TASK REQUIREMENTS: What's needed is a full, exact retyping of the records.

STUDY MATERIAL Start Marker

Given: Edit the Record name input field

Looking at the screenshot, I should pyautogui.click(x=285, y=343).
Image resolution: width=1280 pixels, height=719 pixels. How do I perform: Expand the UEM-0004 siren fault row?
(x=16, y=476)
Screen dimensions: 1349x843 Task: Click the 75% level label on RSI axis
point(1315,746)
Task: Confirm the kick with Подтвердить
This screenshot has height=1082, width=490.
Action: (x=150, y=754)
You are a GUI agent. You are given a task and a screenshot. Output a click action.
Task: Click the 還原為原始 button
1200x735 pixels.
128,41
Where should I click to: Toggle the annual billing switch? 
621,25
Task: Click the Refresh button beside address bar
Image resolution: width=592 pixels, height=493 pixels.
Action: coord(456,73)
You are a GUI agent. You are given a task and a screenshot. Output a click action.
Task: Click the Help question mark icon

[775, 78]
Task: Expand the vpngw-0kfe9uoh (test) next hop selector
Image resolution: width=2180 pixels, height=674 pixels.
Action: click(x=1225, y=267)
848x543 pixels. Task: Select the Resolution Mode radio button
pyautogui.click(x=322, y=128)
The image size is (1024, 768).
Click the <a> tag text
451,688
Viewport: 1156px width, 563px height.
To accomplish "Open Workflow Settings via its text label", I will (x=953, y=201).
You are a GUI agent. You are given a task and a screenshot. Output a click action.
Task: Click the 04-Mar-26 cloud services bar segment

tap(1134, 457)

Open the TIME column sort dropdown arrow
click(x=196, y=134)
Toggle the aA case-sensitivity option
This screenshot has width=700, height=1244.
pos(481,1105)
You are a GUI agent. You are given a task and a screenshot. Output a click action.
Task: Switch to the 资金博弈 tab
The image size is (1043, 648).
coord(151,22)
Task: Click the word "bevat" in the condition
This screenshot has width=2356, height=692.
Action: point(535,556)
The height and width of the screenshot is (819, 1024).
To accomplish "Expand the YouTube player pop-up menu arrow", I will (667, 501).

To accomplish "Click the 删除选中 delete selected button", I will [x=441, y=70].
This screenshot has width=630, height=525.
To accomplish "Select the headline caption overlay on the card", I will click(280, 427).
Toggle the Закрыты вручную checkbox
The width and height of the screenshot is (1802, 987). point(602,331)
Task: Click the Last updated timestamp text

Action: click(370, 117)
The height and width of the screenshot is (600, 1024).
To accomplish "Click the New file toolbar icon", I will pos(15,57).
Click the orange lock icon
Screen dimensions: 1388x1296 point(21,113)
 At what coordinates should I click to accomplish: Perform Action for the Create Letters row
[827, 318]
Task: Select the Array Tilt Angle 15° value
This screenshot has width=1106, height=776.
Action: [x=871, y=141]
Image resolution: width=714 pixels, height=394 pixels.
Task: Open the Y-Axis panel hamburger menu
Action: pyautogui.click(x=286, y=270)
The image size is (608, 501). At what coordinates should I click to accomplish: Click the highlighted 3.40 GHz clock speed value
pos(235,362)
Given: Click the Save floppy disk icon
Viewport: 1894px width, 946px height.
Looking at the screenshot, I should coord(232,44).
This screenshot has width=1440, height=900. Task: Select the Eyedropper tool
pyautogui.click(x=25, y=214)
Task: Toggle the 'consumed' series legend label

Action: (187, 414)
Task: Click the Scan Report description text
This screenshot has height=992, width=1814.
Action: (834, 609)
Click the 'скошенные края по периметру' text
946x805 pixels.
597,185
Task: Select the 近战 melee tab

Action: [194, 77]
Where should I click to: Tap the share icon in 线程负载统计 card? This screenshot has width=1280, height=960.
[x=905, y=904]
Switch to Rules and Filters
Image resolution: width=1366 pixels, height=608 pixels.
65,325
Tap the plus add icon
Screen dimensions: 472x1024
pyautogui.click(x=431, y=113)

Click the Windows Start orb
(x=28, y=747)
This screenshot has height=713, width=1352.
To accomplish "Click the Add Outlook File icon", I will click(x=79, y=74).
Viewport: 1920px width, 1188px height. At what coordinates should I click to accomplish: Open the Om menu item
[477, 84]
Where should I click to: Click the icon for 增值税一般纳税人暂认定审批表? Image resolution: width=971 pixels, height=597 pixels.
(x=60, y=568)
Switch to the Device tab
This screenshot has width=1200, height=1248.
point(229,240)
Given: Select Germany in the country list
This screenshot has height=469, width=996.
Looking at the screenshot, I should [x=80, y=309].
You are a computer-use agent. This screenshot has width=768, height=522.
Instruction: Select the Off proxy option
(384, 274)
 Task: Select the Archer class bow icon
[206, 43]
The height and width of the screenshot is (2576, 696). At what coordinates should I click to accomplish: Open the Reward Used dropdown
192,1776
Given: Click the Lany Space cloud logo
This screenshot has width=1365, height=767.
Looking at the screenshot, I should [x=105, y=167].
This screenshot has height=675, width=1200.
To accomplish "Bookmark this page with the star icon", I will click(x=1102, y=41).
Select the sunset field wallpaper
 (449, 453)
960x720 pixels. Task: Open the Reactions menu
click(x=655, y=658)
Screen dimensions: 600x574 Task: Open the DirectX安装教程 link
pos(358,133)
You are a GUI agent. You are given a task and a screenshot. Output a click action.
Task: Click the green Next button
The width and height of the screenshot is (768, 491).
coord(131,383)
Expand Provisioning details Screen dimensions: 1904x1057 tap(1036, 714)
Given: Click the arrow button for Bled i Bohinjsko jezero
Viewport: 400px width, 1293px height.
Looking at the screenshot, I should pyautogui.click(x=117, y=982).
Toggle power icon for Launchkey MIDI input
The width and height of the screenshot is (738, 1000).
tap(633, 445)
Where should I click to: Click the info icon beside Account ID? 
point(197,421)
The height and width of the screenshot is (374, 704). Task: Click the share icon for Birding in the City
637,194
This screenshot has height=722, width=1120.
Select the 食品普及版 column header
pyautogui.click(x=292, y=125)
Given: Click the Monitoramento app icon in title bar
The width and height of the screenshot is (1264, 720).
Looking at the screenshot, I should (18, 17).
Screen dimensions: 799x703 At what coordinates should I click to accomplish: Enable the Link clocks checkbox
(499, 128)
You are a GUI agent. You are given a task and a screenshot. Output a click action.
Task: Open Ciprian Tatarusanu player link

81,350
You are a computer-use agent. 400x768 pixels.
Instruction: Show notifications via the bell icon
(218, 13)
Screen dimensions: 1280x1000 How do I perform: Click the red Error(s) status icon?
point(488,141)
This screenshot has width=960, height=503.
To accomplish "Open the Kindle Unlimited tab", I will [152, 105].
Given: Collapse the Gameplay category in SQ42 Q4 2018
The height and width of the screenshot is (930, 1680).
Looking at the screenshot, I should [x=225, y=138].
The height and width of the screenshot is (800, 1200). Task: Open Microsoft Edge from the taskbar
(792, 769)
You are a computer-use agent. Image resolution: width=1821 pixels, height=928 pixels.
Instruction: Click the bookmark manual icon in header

STUDY MATERIAL End Marker

WRITTEN SOLUTION:
Given: Edit the Record name input field

Looking at the screenshot, I should pyautogui.click(x=285, y=343).
Image resolution: width=1280 pixels, height=719 pixels. How do I perform: Expand the UEM-0004 siren fault row?
(x=16, y=476)
Screen dimensions: 1349x843 Task: Click the 75% level label on RSI axis
point(1315,746)
Task: Confirm the kick with Подтвердить
This screenshot has height=1082, width=490.
Action: (x=150, y=754)
You are a GUI agent. You are given a task and a screenshot. Output a click action.
Task: Click the 還原為原始 button
1200x735 pixels.
128,41
Where should I click to: Toggle the annual billing switch? 
621,25
Task: Click the Refresh button beside address bar
Image resolution: width=592 pixels, height=493 pixels.
Action: coord(456,73)
You are a GUI agent. You are given a task and a screenshot. Output a click action.
Task: Click the Help question mark icon

[775, 78]
Task: Expand the vpngw-0kfe9uoh (test) next hop selector
Image resolution: width=2180 pixels, height=674 pixels.
Action: click(x=1225, y=267)
848x543 pixels. Task: Select the Resolution Mode radio button
pyautogui.click(x=322, y=128)
The image size is (1024, 768).
Click the <a> tag text
451,688
Viewport: 1156px width, 563px height.
To accomplish "Open Workflow Settings via its text label", I will (x=953, y=201).
You are a GUI agent. You are given a task and a screenshot. Output a click action.
Task: Click the 04-Mar-26 cloud services bar segment

tap(1134, 457)

Open the TIME column sort dropdown arrow
click(x=196, y=134)
Toggle the aA case-sensitivity option
This screenshot has width=700, height=1244.
pos(481,1105)
You are a GUI agent. You are given a task and a screenshot. Output a click action.
Task: Switch to the 资金博弈 tab
The image size is (1043, 648).
coord(151,22)
Task: Click the word "bevat" in the condition
This screenshot has width=2356, height=692.
Action: point(535,556)
The height and width of the screenshot is (819, 1024).
To accomplish "Expand the YouTube player pop-up menu arrow", I will (667, 501).

To accomplish "Click the 删除选中 delete selected button", I will [x=441, y=70].
This screenshot has width=630, height=525.
To accomplish "Select the headline caption overlay on the card", I will click(280, 427).
Toggle the Закрыты вручную checkbox
The width and height of the screenshot is (1802, 987). point(602,331)
Task: Click the Last updated timestamp text

Action: click(370, 117)
The height and width of the screenshot is (600, 1024).
To accomplish "Click the New file toolbar icon", I will pos(15,57).
Click the orange lock icon
Screen dimensions: 1388x1296 point(21,113)
 At what coordinates should I click to accomplish: Perform Action for the Create Letters row
[827, 318]
Task: Select the Array Tilt Angle 15° value
This screenshot has width=1106, height=776.
Action: [x=871, y=141]
Image resolution: width=714 pixels, height=394 pixels.
Task: Open the Y-Axis panel hamburger menu
Action: pyautogui.click(x=286, y=270)
The image size is (608, 501). At what coordinates should I click to accomplish: Click the highlighted 3.40 GHz clock speed value
pos(235,362)
Given: Click the Save floppy disk icon
Viewport: 1894px width, 946px height.
Looking at the screenshot, I should coord(232,44).
This screenshot has width=1440, height=900. Task: Select the Eyedropper tool
pyautogui.click(x=25, y=214)
Task: Toggle the 'consumed' series legend label

Action: (187, 414)
Task: Click the Scan Report description text
This screenshot has height=992, width=1814.
Action: (834, 609)
Click the 'скошенные края по периметру' text
946x805 pixels.
597,185
Task: Select the 近战 melee tab

Action: [194, 77]
Where should I click to: Tap the share icon in 线程负载统计 card? This screenshot has width=1280, height=960.
[x=905, y=904]
Switch to Rules and Filters
Image resolution: width=1366 pixels, height=608 pixels.
65,325
Tap the plus add icon
Screen dimensions: 472x1024
pyautogui.click(x=431, y=113)

Click the Windows Start orb
(x=28, y=747)
This screenshot has height=713, width=1352.
To accomplish "Click the Add Outlook File icon", I will click(x=79, y=74).
Viewport: 1920px width, 1188px height. At what coordinates should I click to accomplish: Open the Om menu item
[477, 84]
Where should I click to: Click the icon for 增值税一般纳税人暂认定审批表? Image resolution: width=971 pixels, height=597 pixels.
(x=60, y=568)
Switch to the Device tab
This screenshot has width=1200, height=1248.
point(229,240)
Given: Select Germany in the country list
This screenshot has height=469, width=996.
Looking at the screenshot, I should [x=80, y=309].
You are a computer-use agent. This screenshot has width=768, height=522.
Instruction: Select the Off proxy option
(384, 274)
 Task: Select the Archer class bow icon
[206, 43]
The height and width of the screenshot is (2576, 696). At what coordinates should I click to accomplish: Open the Reward Used dropdown
192,1776
Given: Click the Lany Space cloud logo
This screenshot has width=1365, height=767.
Looking at the screenshot, I should [x=105, y=167].
This screenshot has height=675, width=1200.
To accomplish "Bookmark this page with the star icon", I will click(x=1102, y=41).
Select the sunset field wallpaper
 (449, 453)
960x720 pixels. Task: Open the Reactions menu
click(x=655, y=658)
Screen dimensions: 600x574 Task: Open the DirectX安装教程 link
pos(358,133)
You are a GUI agent. You are given a task and a screenshot. Output a click action.
Task: Click the green Next button
The width and height of the screenshot is (768, 491).
coord(131,383)
Expand Provisioning details Screen dimensions: 1904x1057 tap(1036, 714)
Given: Click the arrow button for Bled i Bohinjsko jezero
Viewport: 400px width, 1293px height.
Looking at the screenshot, I should pyautogui.click(x=117, y=982).
Toggle power icon for Launchkey MIDI input
The width and height of the screenshot is (738, 1000).
tap(633, 445)
Where should I click to: Click the info icon beside Account ID? 
point(197,421)
The height and width of the screenshot is (374, 704). Task: Click the share icon for Birding in the City
637,194
This screenshot has height=722, width=1120.
Select the 食品普及版 column header
pyautogui.click(x=292, y=125)
Given: Click the Monitoramento app icon in title bar
The width and height of the screenshot is (1264, 720).
Looking at the screenshot, I should (18, 17).
Screen dimensions: 799x703 At what coordinates should I click to accomplish: Enable the Link clocks checkbox
(499, 128)
You are a GUI agent. You are given a task and a screenshot. Output a click action.
Task: Open Ciprian Tatarusanu player link

81,350
You are a computer-use agent. 400x768 pixels.
Instruction: Show notifications via the bell icon
(218, 13)
Screen dimensions: 1280x1000 How do I perform: Click the red Error(s) status icon?
point(488,141)
This screenshot has width=960, height=503.
To accomplish "Open the Kindle Unlimited tab", I will [152, 105].
Given: Collapse the Gameplay category in SQ42 Q4 2018
The height and width of the screenshot is (930, 1680).
Looking at the screenshot, I should [x=225, y=138].
The height and width of the screenshot is (800, 1200). Task: Open Microsoft Edge from the taskbar
(792, 769)
You are a computer-use agent. Image resolution: width=1821 pixels, height=928 pixels.
Instruction: Click the bookmark manual icon in header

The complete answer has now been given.